Sesuai prosedur keamanan PBB, semua penumpang diminta mengisi formulir pernyataan risiko. Saya ambil dua, satu untuk saya, satu lagi untuk presiden yang nanti akan saya tuliskan. Pak Harto melihatnya lantas bertanya, "Apa itu?"
"Pernyataan risiko, tanggung perorangan, Pak," jawab saya.
"Mana saya punya? Sini!" Kertas formulir di tangan saya diambil Pak Harto. Beliau langsung menandatanganinya baru kemudian saya isi datanya.
Setelah lengkap, formulir itu harus diserahkan, karena kalau tidak-sesuai prosedur-pesawat tidak bisa berangkat.
Penerbangan Zagreb-Sarajevo berdurasi satu setengah jam. Kira-kira setengah jam sebelum mendarat, ada instruksi, "Kita akan memasuki daerah yang memerlukan pengamanan, penumpang diminta memakai helm dan rompi pengaman."

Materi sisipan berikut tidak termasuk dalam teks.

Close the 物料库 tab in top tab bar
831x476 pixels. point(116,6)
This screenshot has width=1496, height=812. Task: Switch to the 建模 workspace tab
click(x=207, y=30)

Saya bertanya dalam hati, bagaimana ini? Semua orang sudah pakai helm dan rompi, tinggal Pak Harto yang belum.
Tiba-tiba beliau bertanya kepada saya, "Ini tempat duduk, di bawahnya sudah dikasih antipeluru, belum?"
"Sudah, Pak. Kami tutup semua dengan bulletprof, untuk mengantisipasi tembakan dari bawah," jawab saya.
"Sampingnya?"
"Juga sudah, Pak."
Pak Harto tenang-tenang saja. Tetapi karena ini prosedur keselamatan internasional, saya pun mencari akal. Saya pindah duduk ke kursi di depan Pak Harto sembari memegang rompi dan helm. Sengaja saya perlihatkan supaya beliau memintanya.

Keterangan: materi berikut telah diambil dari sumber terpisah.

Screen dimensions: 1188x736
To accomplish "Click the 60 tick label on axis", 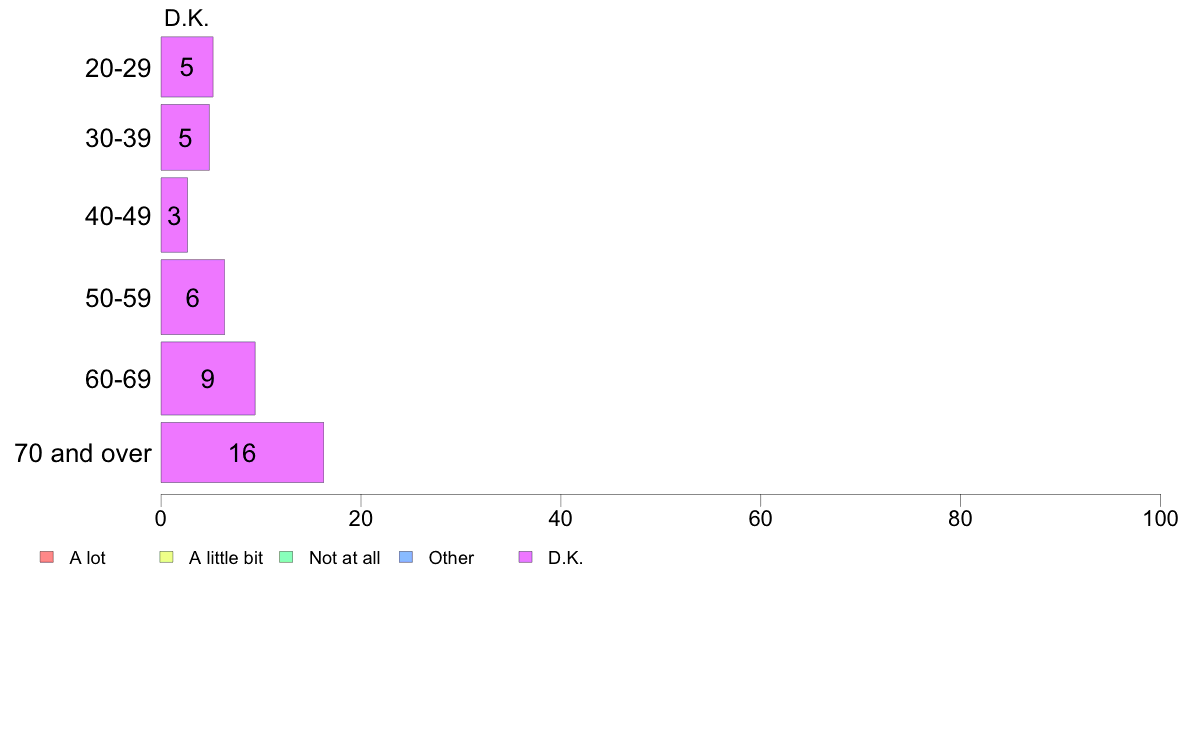I will point(760,518).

Alih-alih mengambilnya, Pak Harto berkata, "Helmnya nanti masukkan ke Taman Mini, ya! Nanti helmnya masukkan ke [Museum] Purna Bhakti."
Berarti Pak Harto tidak berkenan pakai helm, maka saya pun memegang-megang rompi.

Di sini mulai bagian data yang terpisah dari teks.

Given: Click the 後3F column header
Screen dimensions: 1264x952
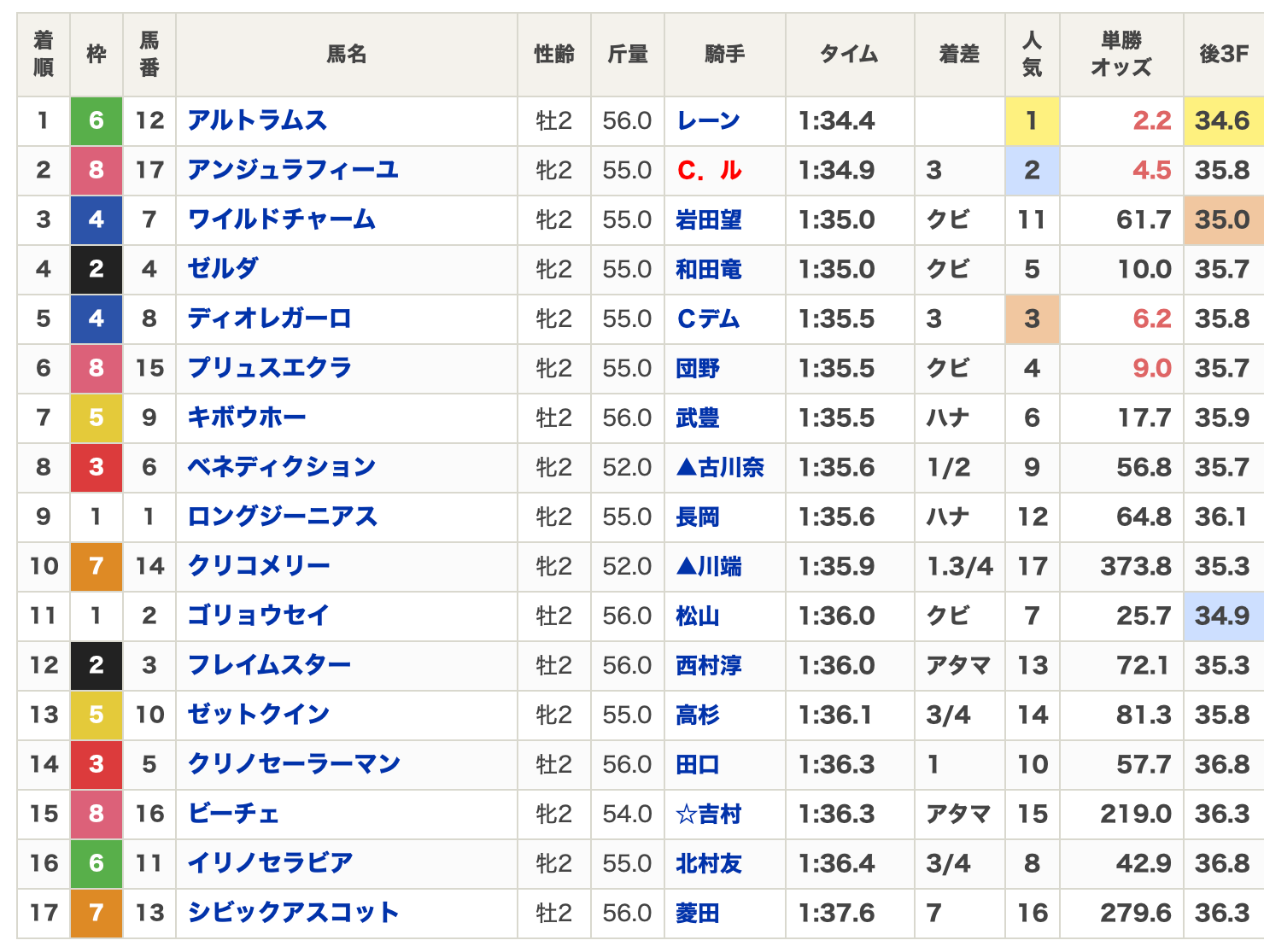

"Eh, Sjafrie. Itu, rompi itu kamu cangking (tenteng) saja. Kamu cangking saja."
"Siap, Pak!" Artinya Pak Harto juga tidak mau menggunakan rompi antipeluru. Semua memakai rompi antipeluru yang cukup tebal seberat 12 kilogram. Saya juga, rompi saya taruh di jas, terus ditutup dengan overcoat sehingga tidak kelihatan. Rompi antipeluru yang bisa menahan tembakan M-16 itu dibawa dari Jakarta, milik Paspampres, bantuan dari Kopassus.
Hanya Pak Harto yang tetap hanya mengenakan jas dan kopiah. Saya pun mengambil keputusan memakai kopiah juga, untung ada rekan wartawan yang membawanya dan langsung saya pinjam. Ini dilakukan untuk menghindari sniper mengenali sasaran utamanya dengan mudah.